In-depth study of Medicaid, the program that insures 93 million people with low income, has been compromised by a lack of data. Only comprehensive, high-quality claims data can provide the granular information on Medicaid enrollees’ characteristics, use of health care, and spending that are needed to inform sound policy decisions.
In 2019, the Centers for Medicare and Medicaid Services (CMS) released the Transformed Medicaid Statistical Information System Analytic Files (TAF) in a bid to make Medicaid claims data from all states and territories available in a national repository. TAF provides researchers with higher-quality, more usable information about enrollees relative to previous datasets.
The TAF are inspiring a new generation of Medicaid research. Studies using TAF have examined maternal morbidity, reimbursement for psychiatric services, racial and ethnic disparities in medication for opioid use disorder, and the health effects of segregation, among other topics.
However, TAF are expensive to obtain and complex to analyze. Ongoing data-quality issues, moreover, limit their full potential. In 2022, we partnered with AcademyHealth to form the Medicaid Data Learning Network to provide a mechanism for TAF researchers to share best practices. That experience has identified three important opportunities for state and federal policymakers to improve TAF going forward.
Recommendation 1: Address Missing Demographic Information
Missing demographic information in TAF limits the ability of researchers to study disparities in health care utilization and outcomes across populations. The quality and completeness of demographic characteristics, including race, ethnicity, income, primary language, and citizenship, vary significantly in TAF by state and by subpopulation. In particular, self-reporting of race and ethnicity is not mandatory for Medicaid enrollees, and states differ in their approaches to collecting these data.
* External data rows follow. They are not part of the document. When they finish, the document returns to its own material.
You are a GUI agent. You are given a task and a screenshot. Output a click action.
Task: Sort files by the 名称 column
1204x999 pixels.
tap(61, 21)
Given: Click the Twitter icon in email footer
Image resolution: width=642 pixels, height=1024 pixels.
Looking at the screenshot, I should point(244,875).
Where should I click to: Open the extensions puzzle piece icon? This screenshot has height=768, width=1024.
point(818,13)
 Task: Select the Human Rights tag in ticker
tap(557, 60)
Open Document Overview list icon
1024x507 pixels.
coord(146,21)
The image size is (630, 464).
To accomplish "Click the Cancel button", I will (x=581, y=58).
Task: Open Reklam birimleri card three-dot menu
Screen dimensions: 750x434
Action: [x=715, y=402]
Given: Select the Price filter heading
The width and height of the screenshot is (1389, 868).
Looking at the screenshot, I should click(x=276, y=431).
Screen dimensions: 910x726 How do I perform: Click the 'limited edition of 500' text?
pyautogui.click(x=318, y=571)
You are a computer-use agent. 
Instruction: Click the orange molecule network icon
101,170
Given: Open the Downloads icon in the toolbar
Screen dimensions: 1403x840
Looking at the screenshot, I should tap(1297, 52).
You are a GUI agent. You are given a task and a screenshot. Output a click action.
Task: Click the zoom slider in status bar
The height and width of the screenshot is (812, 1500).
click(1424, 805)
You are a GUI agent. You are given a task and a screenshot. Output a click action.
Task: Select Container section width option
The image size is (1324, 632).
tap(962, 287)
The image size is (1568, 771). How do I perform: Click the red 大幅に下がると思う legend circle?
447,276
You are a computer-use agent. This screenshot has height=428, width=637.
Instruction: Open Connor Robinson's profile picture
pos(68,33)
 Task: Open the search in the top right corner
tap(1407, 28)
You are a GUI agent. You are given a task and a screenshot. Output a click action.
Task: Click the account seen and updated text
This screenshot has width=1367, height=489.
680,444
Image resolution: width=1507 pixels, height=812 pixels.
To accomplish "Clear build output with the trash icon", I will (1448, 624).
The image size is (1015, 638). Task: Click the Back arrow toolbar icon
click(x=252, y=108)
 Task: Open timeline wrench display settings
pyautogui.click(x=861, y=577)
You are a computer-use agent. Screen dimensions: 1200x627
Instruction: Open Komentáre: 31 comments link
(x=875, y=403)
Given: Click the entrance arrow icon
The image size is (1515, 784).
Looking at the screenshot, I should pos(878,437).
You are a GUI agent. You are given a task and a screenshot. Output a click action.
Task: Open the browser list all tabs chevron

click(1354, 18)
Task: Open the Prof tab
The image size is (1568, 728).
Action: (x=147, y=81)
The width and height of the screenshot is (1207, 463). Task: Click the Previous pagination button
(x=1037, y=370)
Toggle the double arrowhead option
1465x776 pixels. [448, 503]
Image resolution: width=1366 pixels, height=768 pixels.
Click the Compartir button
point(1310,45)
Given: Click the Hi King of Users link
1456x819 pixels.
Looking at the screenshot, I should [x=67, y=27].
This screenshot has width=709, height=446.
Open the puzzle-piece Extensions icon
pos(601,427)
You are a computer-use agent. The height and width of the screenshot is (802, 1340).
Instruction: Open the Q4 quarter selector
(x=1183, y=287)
We encourage CMS to develop best practices for encouraging enrollees to provide race and ethnicity data at the time of enrollment, standardizing the reporting of other demographic variables, and furnishing states with additional resources.
Recommendation 2: Enhance Transparency of Managed Care Payments
More than 70 percent of Medicaid enrollees are in some form of managed care — private plans that states contract with to provide benefits. Yet payments from managed care plans to provider organizations are redacted in TAF, making it difficult for researchers to examine spending or evaluate the effects of managed care more broadly. Making these data available is an important first step for CMS and states to ensure appropriate oversight and evaluation of Medicaid managed care.
This alone would likely not be sufficient, however: a recent report from the U.S. Department of Health and Human Services Office of Inspector General found that half of the 39 states analyzed did not provide accurate data on what plans paid to providers. CMS should mandate the collection of high-quality payment data from all managed care plans and make these data available to researchers — unredacted — in TAF. Some states already make these payment data available in their own Medicaid claims datasets. Without this transparency, it’s impossible to assess such things as how Medicaid spending varies across enrollee populations or how providers respond to managed care plans’ financial incentives.
Recommendation 3: Improve Accessibility to the New Medicaid Analytic Files
TAF data files are unavailable to many research teams because of their size, complexity, and price. One year of data can cost anywhere from $35,000 to $65,000, depending on how the data are accessed. TAF files are updated over time to address data-quality issues, but CMS generally charges researchers additional fees to use the refreshed data. These costs make using the updated, highest-quality data prohibitive to some researchers, potentially resulting in evidence generation based on files with known quality concerns. CMS could help improve access by lowering TAF access fees or offering a sliding scale based on an organization’s resources.
Conclusion
The historical lack of a high-quality, national claims dataset for the Medicaid program has significantly hindered evidence-based policymaking for America’s single-largest payer of health care services. While the release of TAF nearly four years ago represents a significant step toward improving transparency, persistent data-quality issues and access barriers limit TAF’s potential. State and federal policymakers can prioritize working together to improve TAF — including its quality, accessibility, and usability — to ensure that data can inform effective Medicaid policy.